One might guess that an art teacher knows something about the materials used to make artworks. But maybe the knowledge isn’t any more precise than that of a child making shapes from mud and putting them on a hot sidewalk to dry and harden. In effect, sometimes we know what happens, but we don’t understand why something happens. Example: On Friday, March 23, 2007, the BBC reported that at Giles School and Sixth Form Centre in Old Leake, Lincolnshire, UK, a 16-year-old girl suffered third degree burns because her hands were inside plaster as it set. The child lost her thumbs and most of her fingers. “In the incident a girl was mixing plaster of Paris with water by hand, intending to make a plaster cast of her hand.”*
One might also guess that in a school that specializes in visual arts, the entire staff would understand the chemistry of the materials used to create. One would be wrong. The teacher must have had little knowledge of the heat value in a thick mass of plaster of Paris, a value that can reach temperatures in excess of 100 degrees Celsius (the boiling point).
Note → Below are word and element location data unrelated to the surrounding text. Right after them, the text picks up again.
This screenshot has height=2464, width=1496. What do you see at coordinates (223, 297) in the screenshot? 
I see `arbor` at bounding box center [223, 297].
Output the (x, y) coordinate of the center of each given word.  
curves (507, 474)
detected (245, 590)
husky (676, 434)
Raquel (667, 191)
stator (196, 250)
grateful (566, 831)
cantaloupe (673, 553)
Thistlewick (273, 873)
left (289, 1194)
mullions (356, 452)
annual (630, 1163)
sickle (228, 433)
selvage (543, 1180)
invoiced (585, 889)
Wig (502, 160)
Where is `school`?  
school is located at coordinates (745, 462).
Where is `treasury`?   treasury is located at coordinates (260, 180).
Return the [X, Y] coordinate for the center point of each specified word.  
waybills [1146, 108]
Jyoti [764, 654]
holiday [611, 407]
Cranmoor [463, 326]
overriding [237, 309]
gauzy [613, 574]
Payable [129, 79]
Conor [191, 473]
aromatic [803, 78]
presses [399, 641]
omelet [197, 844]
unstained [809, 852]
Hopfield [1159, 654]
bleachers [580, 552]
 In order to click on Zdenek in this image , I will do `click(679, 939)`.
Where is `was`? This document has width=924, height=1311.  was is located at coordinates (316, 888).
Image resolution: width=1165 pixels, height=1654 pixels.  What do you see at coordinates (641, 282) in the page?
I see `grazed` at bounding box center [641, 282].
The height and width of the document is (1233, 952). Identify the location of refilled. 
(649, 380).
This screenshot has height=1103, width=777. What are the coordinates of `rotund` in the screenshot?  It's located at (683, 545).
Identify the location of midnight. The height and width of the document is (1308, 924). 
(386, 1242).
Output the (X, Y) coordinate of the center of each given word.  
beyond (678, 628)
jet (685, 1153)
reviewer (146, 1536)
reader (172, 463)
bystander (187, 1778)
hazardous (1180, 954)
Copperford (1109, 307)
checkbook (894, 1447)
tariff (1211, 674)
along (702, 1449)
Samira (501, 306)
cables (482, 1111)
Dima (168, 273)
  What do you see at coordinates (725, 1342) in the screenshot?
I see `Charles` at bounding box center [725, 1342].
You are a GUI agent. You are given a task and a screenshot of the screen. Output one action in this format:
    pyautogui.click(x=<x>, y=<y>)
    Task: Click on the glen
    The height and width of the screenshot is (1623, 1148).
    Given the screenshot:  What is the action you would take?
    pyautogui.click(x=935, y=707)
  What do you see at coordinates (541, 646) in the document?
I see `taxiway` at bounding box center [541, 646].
Partial knowledge is the human way. Think Marie Curie. Not only was Marie the first woman to win a Nobel Prize, but she was also the first scientist to win two such prizes. She is known for her work with radium and polonium, both of which she discovered in pitchblende. On might think that the discoverer of radioactive elements would know the danger they posed. One would be wrong. Marie Curie carried vials of radium in her pockets, leading to her death by aplastic anemia. Seems she didn’t really understand processes associated with her materials.
The stories of the Lincolnshire girl and Marie Curie provide us with a question germane to our own lives. Do I carry a pride fueled by partial knowledge?
Look around. Some people have been injured by mixing ammonia and bleach to make a strong cleaning solution, only to unintentionally produce mustard gas. In a world with tens of thousands of synthesized compounds, all of us, including chemists, have a difficult, if not impossible, task of knowing what is or is not dangerous. Synthetic organic compounds abound, and most of them are toxic. When is the last time you handled atrazine? Ever had water in a plastic bottle? Whew! Safe there, aren’t you? There have been efforts to eliminate Polychlorinated Biphenyls (PCBs). But maybe your bottles have been made with Polyethylene Terephthalate (PET), instead. No worry? So what if a little antimony trioxide leaches into the water?
Like the convenience of the modern world? Like all the materials you use without thinking? Proud of your sophistication and collections? Time to question what we use and how we use it. If even the most sophisticated of us, the brilliant scientist Marie Curie, was unaware of dangers in the very materials she discovered, imagine how unaware all of us are about the materials we accumulate and use some eight decades after her death and the creation of tens of thousands of synthetic compounds.
Is there some lesson in this other than that we’re surrounded by dangerous materials? Yes. And it’s a simple one. In hubris derived from our so-called sophisticated lifestyle, we daily mask our ignorance about the most fundamental materials and processes in our surroundings. We ain’t as sophisticated as we pretend to be.